【15大学が美術品や歴史資料など自慢の〝お宝〟を合同で公開!】
京都には大学が多い。各大学には美術館や博物館、資料館などミュージアムが併設されている。だが一般の美術館などと違って、その活動内容はなかなか市民の目に触れにくい。それなら〝お宝〟を持ち寄って合同で展覧会を開こう――。と、「大学のまち」京都ならではの催しが3日、京都大学総合博物館で開幕した。題して「大学は宝箱! ―京の大学ミュージアム収蔵品展―」。15大学がミュージアムの収蔵品の中から、選りすぐった自慢の文化遺産を出展している。会期は11月25日まで。

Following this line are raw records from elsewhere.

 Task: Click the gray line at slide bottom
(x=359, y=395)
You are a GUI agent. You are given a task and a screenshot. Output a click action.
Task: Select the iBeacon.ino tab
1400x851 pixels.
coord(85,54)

会場は京大総合博物館の2階。まず「京都の姿」をテーマに京都にまつわる資料、次に「祈る」「記す」「創る」「暮らし」「住まう」の5つのテーマごとに展示している。展示数は約150点。それに加え、各ミュージアムを象徴する目玉の収蔵品を「大学の宝物」として期間限定で会期中、順番に公開していく。
「大学の宝物」にはまず3大学が出展しているが、この中で目を引いたのが京都教育大学出展の古代エジプト時代の「ミイラ」。右手、左下肢など3点で、貿易商としてエジプトに滞在していた父を持つ師範学校の学生から1939年に寄贈を受けた。保存状態が良好な左下肢(紀元前831~796年)から身長約153cmの女性と推測されるという。大谷大学出展の「皇太子聖徳奉讃」は親鸞直筆。聖徳太子を讃えて83歳の時に制作した和讃で、親鸞の太子信仰の深さを表す。
京大の「御土居絵図」は江戸時代、京都の中心部を囲んでいた御土居の詳細な絵図。管理を任されていた角倉家が1702年、高さ・厚み・距離を詳細に測量して作製した。京大出展の「寛永3年将軍上洛絵巻」は1626年、3代将軍家光が父秀忠と京都にやって来た時の行列を描いたもの。将軍を乗せた牛車などがカラフルに描かれ、華やかな衣装が往時の風俗を伝える。同じく京大の「キリシタン宗制札」(1682年)はキリシタンを告発した者に賞金を与えることを知らせる定め書き。
花園大学の「墨蹟・親」は臨済宗中興の祖といわれる白隠彗鶴(1685~1768)の作で、書画を通して庶民教化を行った白隠の代表作。力強い太字の「親」の上に「孝行するほど子孫も繁盛 おやは浮世の福田じゃ」。同志社大学の「近世土人形」は構内から大量に出土した小さな人形や動物などで、江戸時代に「伏見人形」として縁起物や玩具類として出回っていた。京都市立芸術大学出展の丸岡比呂史(1892~1966)作の屏風絵「路次の細道」や京都工芸繊維大学の「十種香皆具(競馬香具付)」にも見入ってしまった。
展示物の中で「ギョ!」とさせられたのが立命館大学の国際平和ミュージアムが出展した「陶器製地雷と手榴弾」。地雷は信楽焼で、昭和18~19年に開発され終戦まで製造された。陶製のため地雷探知機でも検出されなかったという。手榴弾は清水焼で京都・五条坂で製造されたもの。信楽焼などの焼き物が爆弾などに転用されていたことに驚くばかり。京教大出展のギターのような南米の民族楽器「チャランゴ」(ペルー製)には、胴になんとアルマジロの甲羅が張り付いていた!